### WHAT IS NEEDED
Look through the records below, and copy out every line that holds the string "agent".
--- ENTRIES SHOWN Enclosed Below ---
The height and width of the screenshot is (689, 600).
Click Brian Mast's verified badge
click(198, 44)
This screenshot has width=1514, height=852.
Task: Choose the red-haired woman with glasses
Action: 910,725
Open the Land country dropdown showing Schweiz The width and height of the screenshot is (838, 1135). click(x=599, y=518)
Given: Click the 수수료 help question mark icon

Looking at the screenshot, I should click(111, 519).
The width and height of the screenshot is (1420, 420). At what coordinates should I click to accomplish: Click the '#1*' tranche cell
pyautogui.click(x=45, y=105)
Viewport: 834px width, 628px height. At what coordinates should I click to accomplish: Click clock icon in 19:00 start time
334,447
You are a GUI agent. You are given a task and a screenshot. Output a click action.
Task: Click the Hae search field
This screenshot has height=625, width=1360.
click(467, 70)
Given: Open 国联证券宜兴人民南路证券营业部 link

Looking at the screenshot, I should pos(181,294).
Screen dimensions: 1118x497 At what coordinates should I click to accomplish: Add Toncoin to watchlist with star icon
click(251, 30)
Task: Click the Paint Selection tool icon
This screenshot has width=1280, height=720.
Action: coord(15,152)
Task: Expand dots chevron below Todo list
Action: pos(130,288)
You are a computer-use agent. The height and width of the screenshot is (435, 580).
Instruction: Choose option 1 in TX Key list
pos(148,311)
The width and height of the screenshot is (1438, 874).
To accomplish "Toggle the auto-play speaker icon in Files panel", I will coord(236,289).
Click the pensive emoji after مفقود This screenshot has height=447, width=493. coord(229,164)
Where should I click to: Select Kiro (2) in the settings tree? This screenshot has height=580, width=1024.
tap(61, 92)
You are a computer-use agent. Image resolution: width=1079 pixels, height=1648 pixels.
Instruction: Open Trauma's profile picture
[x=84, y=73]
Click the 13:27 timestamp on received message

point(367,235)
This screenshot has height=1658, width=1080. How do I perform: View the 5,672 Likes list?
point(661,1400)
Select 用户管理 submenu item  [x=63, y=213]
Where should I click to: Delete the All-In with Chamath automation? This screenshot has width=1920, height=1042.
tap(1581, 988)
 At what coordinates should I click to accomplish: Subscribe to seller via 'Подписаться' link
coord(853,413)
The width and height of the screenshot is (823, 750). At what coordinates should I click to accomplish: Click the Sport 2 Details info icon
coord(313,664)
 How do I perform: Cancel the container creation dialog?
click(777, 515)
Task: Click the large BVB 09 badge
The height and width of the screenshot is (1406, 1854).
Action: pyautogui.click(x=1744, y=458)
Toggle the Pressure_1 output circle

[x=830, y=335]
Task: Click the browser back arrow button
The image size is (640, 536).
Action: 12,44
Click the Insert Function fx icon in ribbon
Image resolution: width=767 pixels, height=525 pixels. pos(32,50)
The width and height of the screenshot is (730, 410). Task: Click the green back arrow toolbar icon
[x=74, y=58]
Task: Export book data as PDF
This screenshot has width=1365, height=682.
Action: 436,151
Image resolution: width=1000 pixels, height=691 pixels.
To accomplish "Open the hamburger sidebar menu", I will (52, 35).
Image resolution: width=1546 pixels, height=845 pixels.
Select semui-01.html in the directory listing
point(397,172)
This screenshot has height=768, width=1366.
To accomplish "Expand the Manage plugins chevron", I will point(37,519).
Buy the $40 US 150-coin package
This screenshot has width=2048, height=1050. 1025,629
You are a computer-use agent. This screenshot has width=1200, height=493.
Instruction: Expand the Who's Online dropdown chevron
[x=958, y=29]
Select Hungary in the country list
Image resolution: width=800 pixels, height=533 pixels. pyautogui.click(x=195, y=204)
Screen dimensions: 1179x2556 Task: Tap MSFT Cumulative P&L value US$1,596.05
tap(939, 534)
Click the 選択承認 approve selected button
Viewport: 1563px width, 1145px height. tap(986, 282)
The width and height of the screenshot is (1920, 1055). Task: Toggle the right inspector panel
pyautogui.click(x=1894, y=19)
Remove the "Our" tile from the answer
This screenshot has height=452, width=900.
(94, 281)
--- End of Enclosed ENTRIES SHOWN ---
### RESPONSE FOR THIS EXERCISE
You are a GUI agent. You are given a task and a screenshot. Output a click action.
You are a computer-use agent. The height and width of the screenshot is (435, 580).
You are a computer-use agent. Image resolution: width=1079 pixels, height=1648 pixels.
You are a computer-use agent. This screenshot has width=1200, height=493.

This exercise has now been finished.